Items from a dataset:
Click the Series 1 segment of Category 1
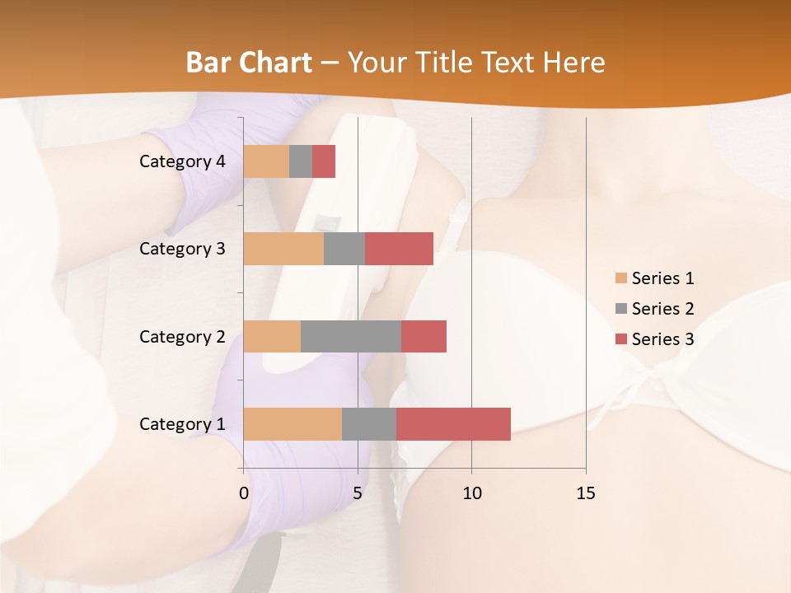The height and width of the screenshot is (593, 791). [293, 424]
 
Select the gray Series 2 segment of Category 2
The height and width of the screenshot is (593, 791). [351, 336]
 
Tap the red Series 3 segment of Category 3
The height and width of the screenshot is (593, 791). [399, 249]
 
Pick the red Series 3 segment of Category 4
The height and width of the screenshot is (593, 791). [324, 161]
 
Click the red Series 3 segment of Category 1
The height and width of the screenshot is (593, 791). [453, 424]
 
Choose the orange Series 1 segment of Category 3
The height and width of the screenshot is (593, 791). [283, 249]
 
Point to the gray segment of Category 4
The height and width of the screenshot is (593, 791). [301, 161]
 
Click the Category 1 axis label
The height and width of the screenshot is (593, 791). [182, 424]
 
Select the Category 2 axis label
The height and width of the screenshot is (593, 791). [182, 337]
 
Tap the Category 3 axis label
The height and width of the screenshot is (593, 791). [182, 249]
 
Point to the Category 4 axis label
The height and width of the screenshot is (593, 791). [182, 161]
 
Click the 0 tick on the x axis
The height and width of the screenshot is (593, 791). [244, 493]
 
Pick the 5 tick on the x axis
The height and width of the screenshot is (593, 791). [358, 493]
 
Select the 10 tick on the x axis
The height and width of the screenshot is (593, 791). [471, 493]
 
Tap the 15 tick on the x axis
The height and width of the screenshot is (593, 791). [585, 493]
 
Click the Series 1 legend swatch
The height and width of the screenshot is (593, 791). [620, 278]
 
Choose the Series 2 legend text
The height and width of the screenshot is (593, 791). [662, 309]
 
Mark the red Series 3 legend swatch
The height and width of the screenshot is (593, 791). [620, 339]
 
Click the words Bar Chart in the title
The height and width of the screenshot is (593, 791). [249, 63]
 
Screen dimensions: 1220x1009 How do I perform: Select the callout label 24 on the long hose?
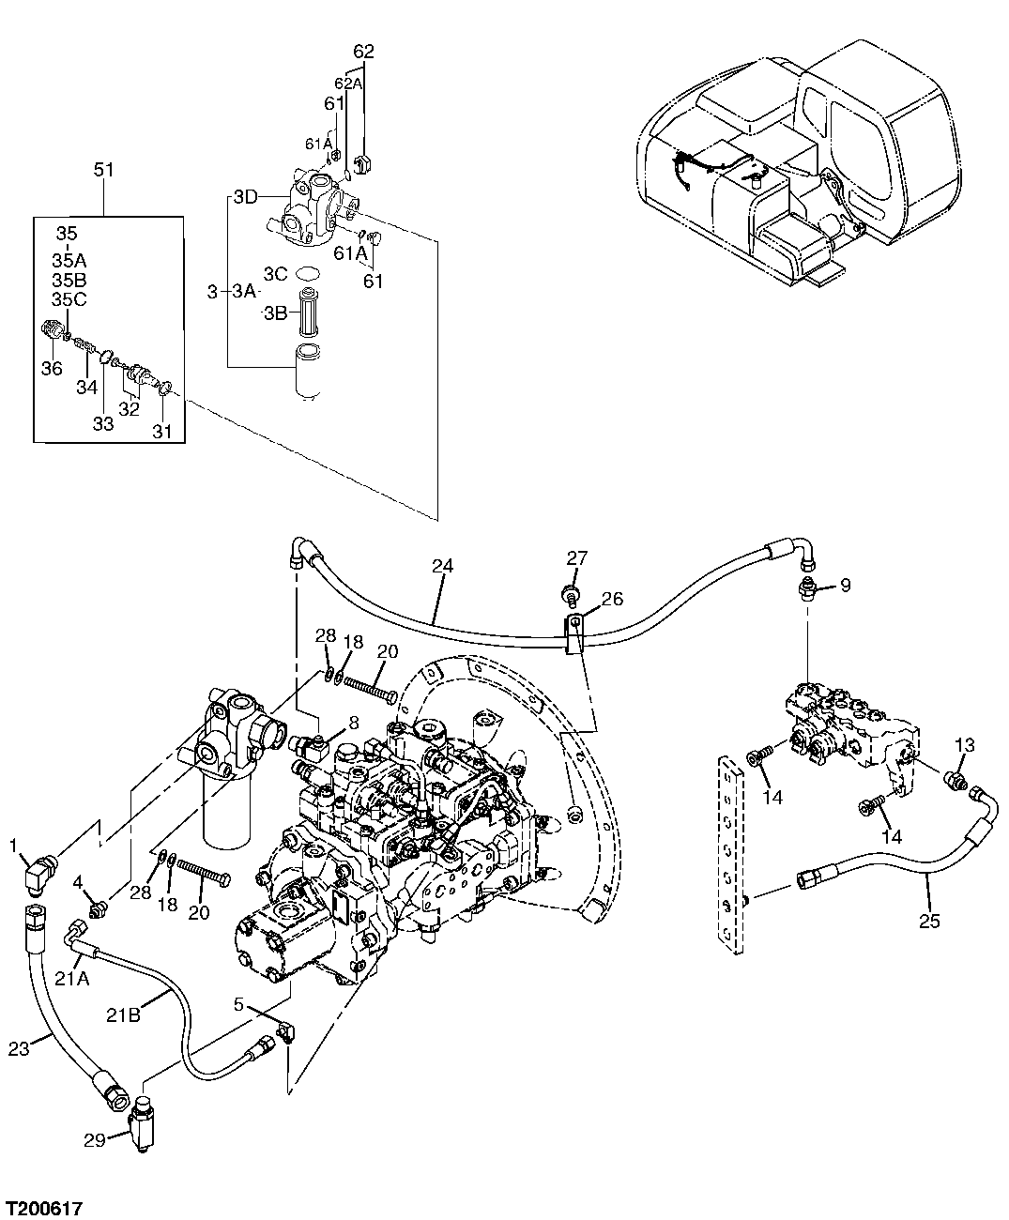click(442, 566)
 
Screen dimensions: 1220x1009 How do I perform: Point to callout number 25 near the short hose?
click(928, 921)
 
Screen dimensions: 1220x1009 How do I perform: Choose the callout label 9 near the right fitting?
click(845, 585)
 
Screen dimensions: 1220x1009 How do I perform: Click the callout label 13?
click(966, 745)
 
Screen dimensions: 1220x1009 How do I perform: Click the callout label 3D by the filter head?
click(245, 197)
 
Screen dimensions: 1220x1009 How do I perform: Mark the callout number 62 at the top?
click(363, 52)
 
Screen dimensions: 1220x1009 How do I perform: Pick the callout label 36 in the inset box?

### Aim
Reproduce all of the records above word for word, leaving out the pictures.

### Solution for this exercise
Click the Series 1 segment of Category 1
The height and width of the screenshot is (593, 791). [293, 424]
 
Select the gray Series 2 segment of Category 2
The height and width of the screenshot is (593, 791). [351, 336]
 
Tap the red Series 3 segment of Category 3
The height and width of the screenshot is (593, 791). [399, 249]
 
Pick the red Series 3 segment of Category 4
The height and width of the screenshot is (593, 791). [324, 161]
 
Click the red Series 3 segment of Category 1
The height and width of the screenshot is (593, 791). [453, 424]
 
Choose the orange Series 1 segment of Category 3
The height and width of the screenshot is (593, 791). [283, 249]
 
Point to the gray segment of Category 4
The height and width of the screenshot is (593, 791). [301, 161]
 
Click the Category 1 axis label
The height and width of the screenshot is (593, 791). [182, 424]
 
Select the Category 2 axis label
The height and width of the screenshot is (593, 791). [182, 337]
 
Tap the Category 3 axis label
The height and width of the screenshot is (593, 791). [182, 249]
 
Point to the Category 4 axis label
The height and width of the screenshot is (593, 791). [182, 161]
 
Click the 0 tick on the x axis
The height and width of the screenshot is (593, 791). [244, 493]
 
Pick the 5 tick on the x axis
The height and width of the screenshot is (593, 791). [358, 493]
 
Select the 10 tick on the x axis
The height and width of the screenshot is (593, 791). [471, 493]
 
Tap the 15 tick on the x axis
The height and width of the screenshot is (593, 791). [585, 493]
 
Click the Series 1 legend swatch
The height and width of the screenshot is (593, 791). [620, 278]
 
Choose the Series 2 legend text
The height and width of the screenshot is (593, 791). [662, 309]
 
Mark the red Series 3 legend swatch
The height and width of the screenshot is (593, 791). [620, 339]
 
Click the words Bar Chart in the title
The height and width of the screenshot is (593, 791). [249, 63]
 
Screen dimensions: 1220x1009 How do I perform: Select the callout label 24 on the long hose?
click(442, 566)
 
Screen dimensions: 1220x1009 How do I perform: Point to callout number 25 near the short hose?
click(928, 921)
 
Screen dimensions: 1220x1009 How do I perform: Choose the callout label 9 near the right fitting?
click(845, 585)
 
Screen dimensions: 1220x1009 How do I perform: Click the callout label 13?
click(966, 745)
 
Screen dimensions: 1220x1009 How do I perform: Click the callout label 3D by the filter head?
click(245, 197)
 
Screen dimensions: 1220x1009 How do I perform: Mark the callout number 62 at the top?
click(363, 52)
 
Screen dimensions: 1220x1009 How do I perform: Pick the callout label 36 in the inset box?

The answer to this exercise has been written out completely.